> **Data listing**:
------------------------
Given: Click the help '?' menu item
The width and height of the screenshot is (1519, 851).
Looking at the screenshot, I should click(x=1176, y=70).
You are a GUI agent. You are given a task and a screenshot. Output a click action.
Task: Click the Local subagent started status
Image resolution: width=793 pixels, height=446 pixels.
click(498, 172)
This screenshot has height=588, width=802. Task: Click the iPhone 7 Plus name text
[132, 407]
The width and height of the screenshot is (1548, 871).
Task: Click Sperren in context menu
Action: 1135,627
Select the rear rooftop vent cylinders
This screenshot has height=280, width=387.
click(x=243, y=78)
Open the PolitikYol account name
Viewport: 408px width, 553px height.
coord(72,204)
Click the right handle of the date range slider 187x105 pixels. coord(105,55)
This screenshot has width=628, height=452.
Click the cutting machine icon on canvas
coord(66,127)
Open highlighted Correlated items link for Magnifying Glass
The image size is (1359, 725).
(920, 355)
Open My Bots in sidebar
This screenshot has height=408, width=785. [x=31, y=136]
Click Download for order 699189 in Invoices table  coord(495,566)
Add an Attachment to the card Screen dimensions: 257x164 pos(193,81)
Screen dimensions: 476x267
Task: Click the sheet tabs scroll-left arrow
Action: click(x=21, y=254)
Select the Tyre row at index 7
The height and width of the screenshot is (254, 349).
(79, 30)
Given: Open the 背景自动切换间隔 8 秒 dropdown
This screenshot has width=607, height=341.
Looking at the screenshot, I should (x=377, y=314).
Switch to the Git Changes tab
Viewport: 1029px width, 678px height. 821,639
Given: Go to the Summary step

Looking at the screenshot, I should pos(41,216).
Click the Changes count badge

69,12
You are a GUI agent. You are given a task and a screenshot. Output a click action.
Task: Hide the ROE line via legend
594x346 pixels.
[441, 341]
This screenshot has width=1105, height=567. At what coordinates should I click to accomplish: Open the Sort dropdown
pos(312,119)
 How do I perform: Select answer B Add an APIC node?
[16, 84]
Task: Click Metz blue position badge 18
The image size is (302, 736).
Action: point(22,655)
------------------------
> **What is required**: Exact copies of the lines from the one containing "Click the Changes count badge" through the final line of the records are all the answer should hold.

> **Solution for this problem**:
Click the Changes count badge

69,12
You are a GUI agent. You are given a task and a screenshot. Output a click action.
Task: Hide the ROE line via legend
594x346 pixels.
[441, 341]
This screenshot has width=1105, height=567. At what coordinates should I click to accomplish: Open the Sort dropdown
pos(312,119)
 How do I perform: Select answer B Add an APIC node?
[16, 84]
Task: Click Metz blue position badge 18
The image size is (302, 736).
Action: point(22,655)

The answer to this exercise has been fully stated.